[Stored data]
+---+

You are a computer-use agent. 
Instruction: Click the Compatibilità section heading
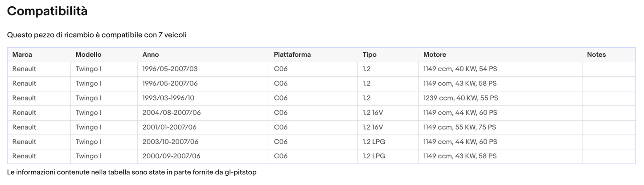click(x=47, y=12)
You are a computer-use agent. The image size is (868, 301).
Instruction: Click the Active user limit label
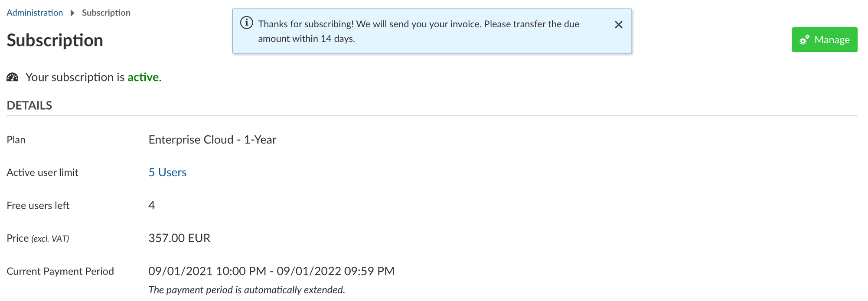[x=42, y=172]
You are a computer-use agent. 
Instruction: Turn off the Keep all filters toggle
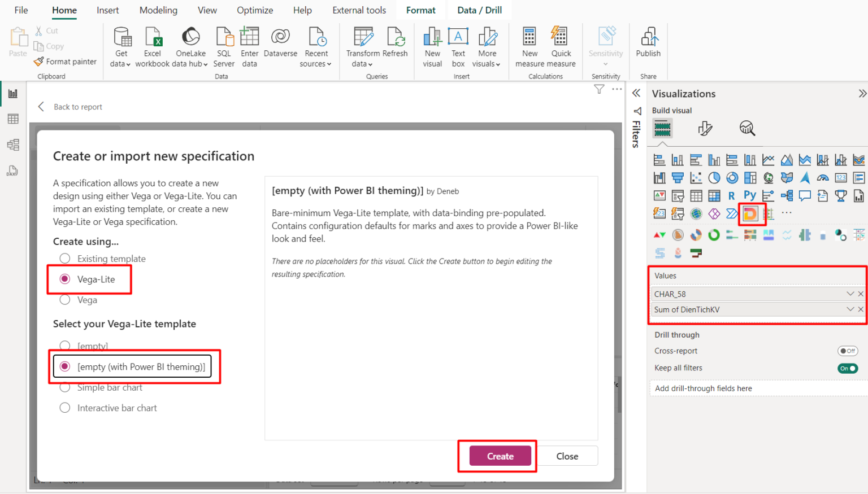(x=847, y=368)
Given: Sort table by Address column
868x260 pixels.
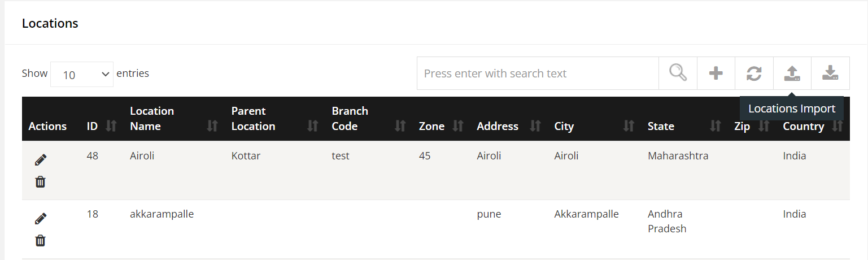Looking at the screenshot, I should point(508,126).
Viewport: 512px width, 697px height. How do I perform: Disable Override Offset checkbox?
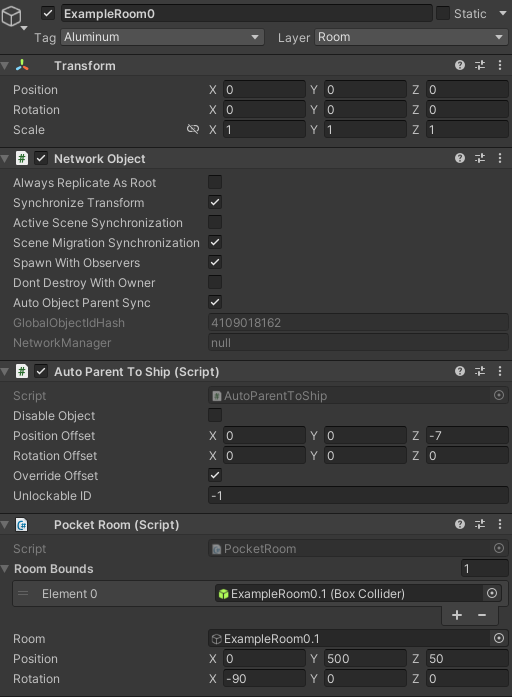pos(215,475)
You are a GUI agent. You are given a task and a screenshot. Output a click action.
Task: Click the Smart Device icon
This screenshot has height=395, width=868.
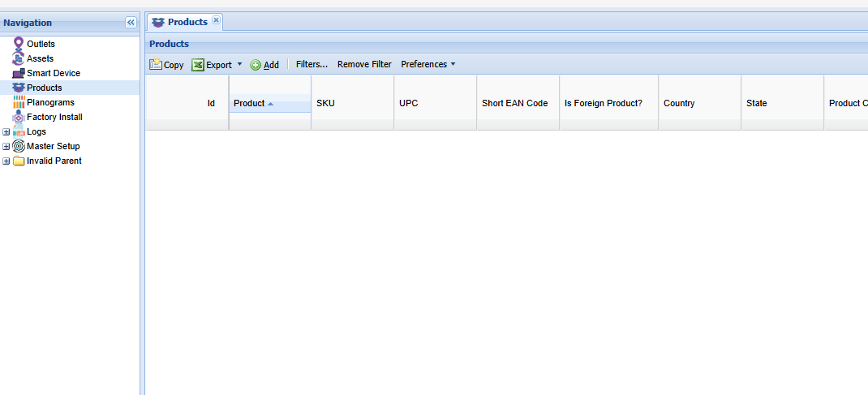(19, 73)
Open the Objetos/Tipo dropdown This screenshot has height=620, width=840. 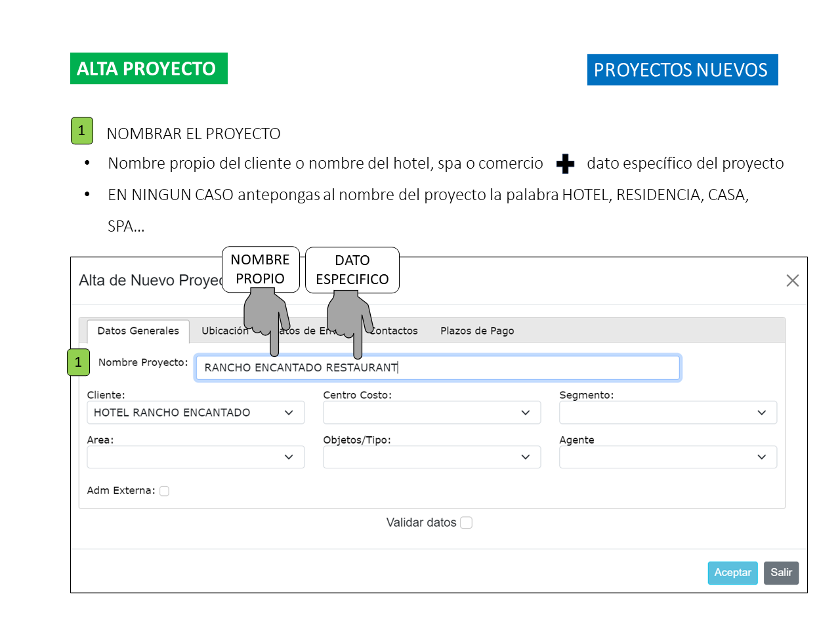[x=432, y=457]
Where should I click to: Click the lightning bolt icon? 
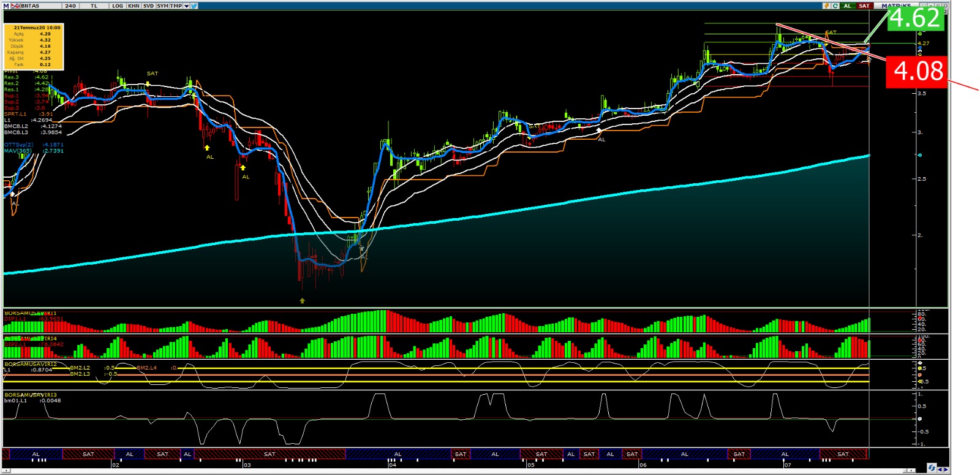(x=826, y=6)
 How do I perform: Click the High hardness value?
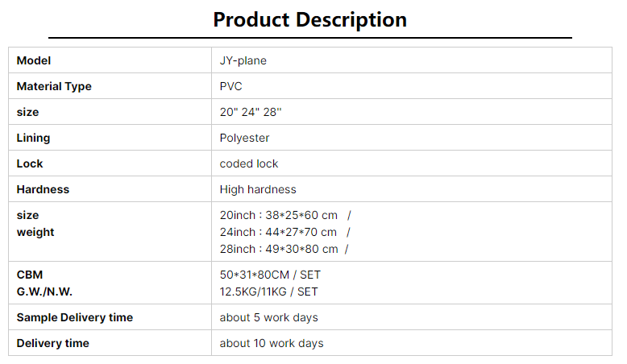pos(258,189)
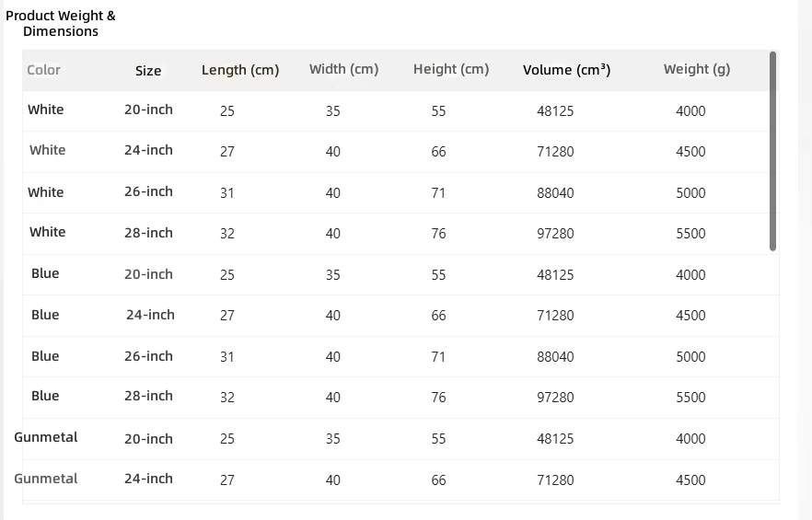Click the Height (cm) column header
Viewport: 812px width, 520px height.
[451, 69]
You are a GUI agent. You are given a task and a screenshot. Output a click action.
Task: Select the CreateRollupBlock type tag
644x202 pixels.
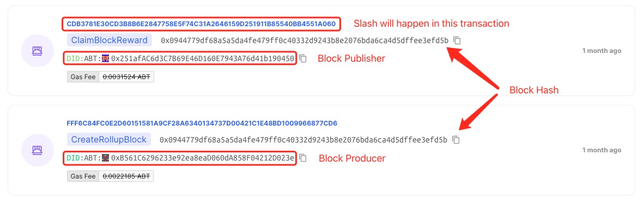point(109,139)
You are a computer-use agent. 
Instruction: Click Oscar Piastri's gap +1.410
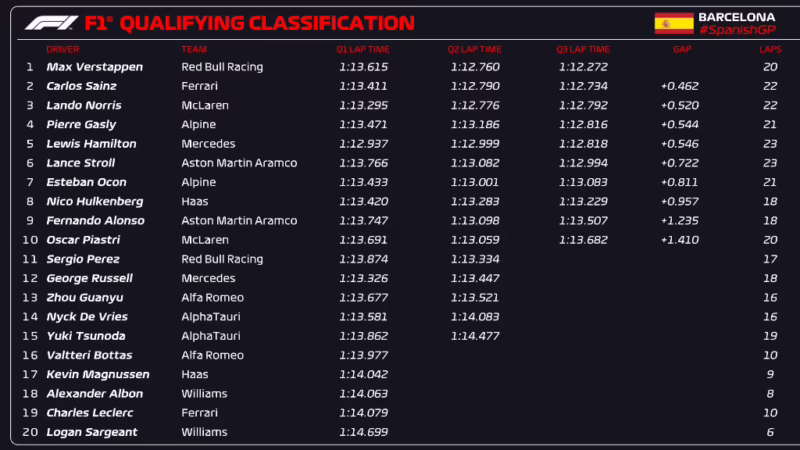(x=679, y=240)
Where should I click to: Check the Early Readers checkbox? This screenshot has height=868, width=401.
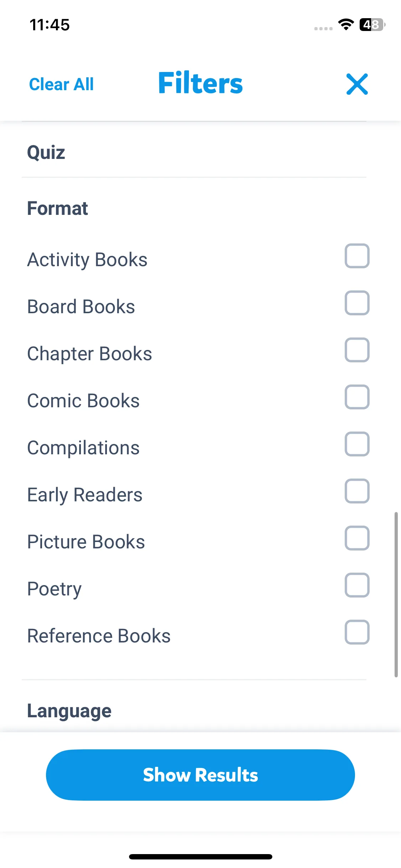tap(357, 491)
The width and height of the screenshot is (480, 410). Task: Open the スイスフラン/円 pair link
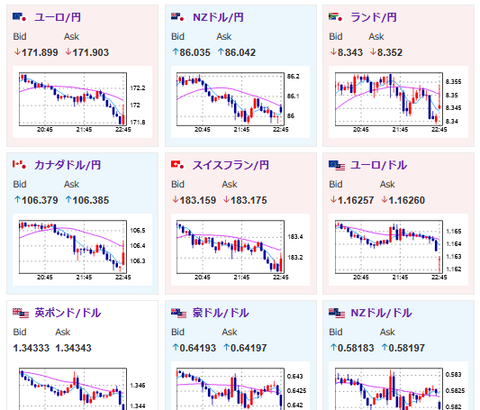pos(231,165)
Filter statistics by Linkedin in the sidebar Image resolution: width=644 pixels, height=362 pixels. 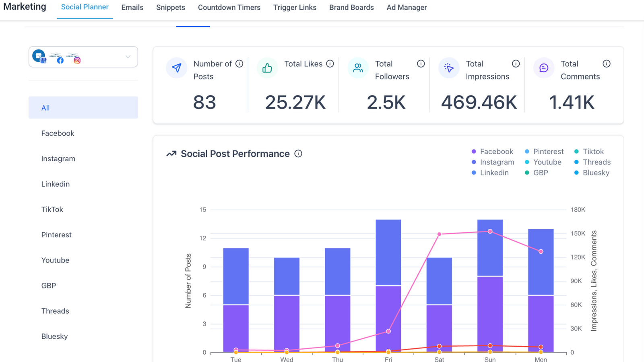pos(56,184)
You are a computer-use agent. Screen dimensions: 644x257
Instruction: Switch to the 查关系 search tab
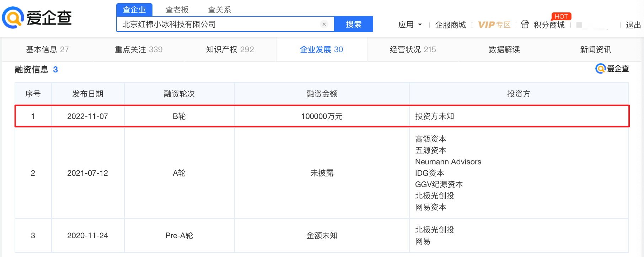tap(220, 10)
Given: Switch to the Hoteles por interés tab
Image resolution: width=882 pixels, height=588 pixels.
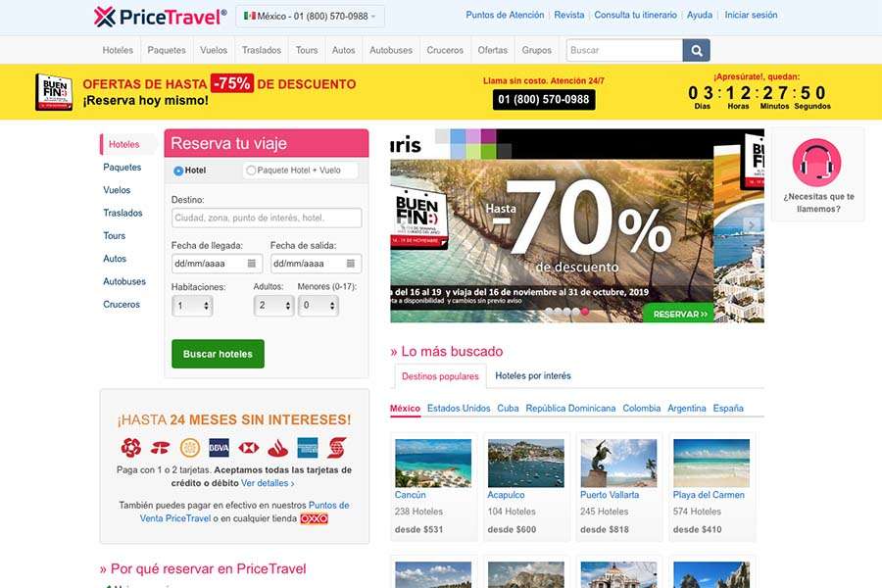Looking at the screenshot, I should click(533, 376).
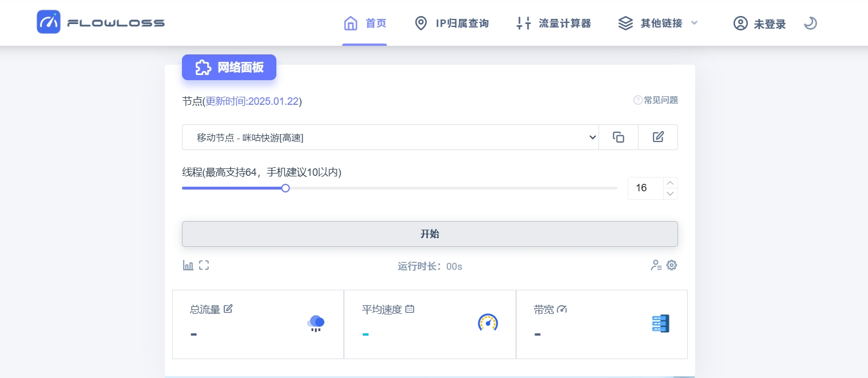Edit 总流量 with the pencil icon
The height and width of the screenshot is (378, 868).
(x=228, y=308)
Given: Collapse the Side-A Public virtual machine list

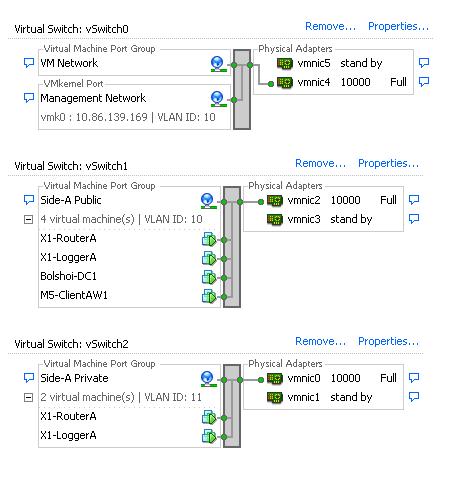Looking at the screenshot, I should click(29, 219).
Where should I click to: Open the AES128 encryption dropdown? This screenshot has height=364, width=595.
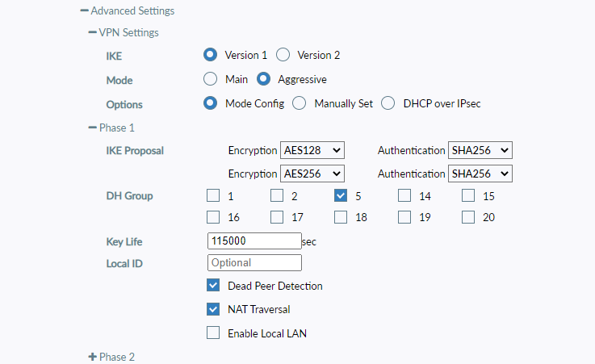tap(312, 150)
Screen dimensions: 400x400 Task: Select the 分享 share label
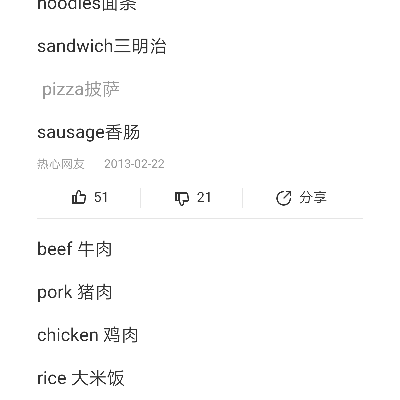(x=313, y=197)
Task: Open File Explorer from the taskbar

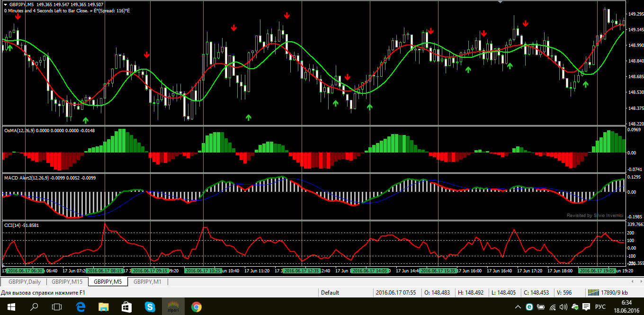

+---+

Reproduce word for word the lines running from the line with "Instruction: Switch to the 查关系 search tab" through the end of the data, both included, and nothing else; leave out the pictures.

#### REPLY:
Instruction: Switch to the 查关系 search tab
tap(220, 10)
Given: Switch to the Hoteles por interés tab
Image resolution: width=882 pixels, height=588 pixels.
Looking at the screenshot, I should click(533, 376).
Edit 总流量 with the pencil icon
The height and width of the screenshot is (378, 868).
(x=228, y=308)
Given: Collapse the Side-A Public virtual machine list

Looking at the screenshot, I should click(29, 219).
Where should I click to: Open the AES128 encryption dropdown? This screenshot has height=364, width=595.
tap(312, 150)
Screen dimensions: 400x400 Task: Select the 分享 share label
(x=313, y=197)
Task: Open File Explorer from the taskbar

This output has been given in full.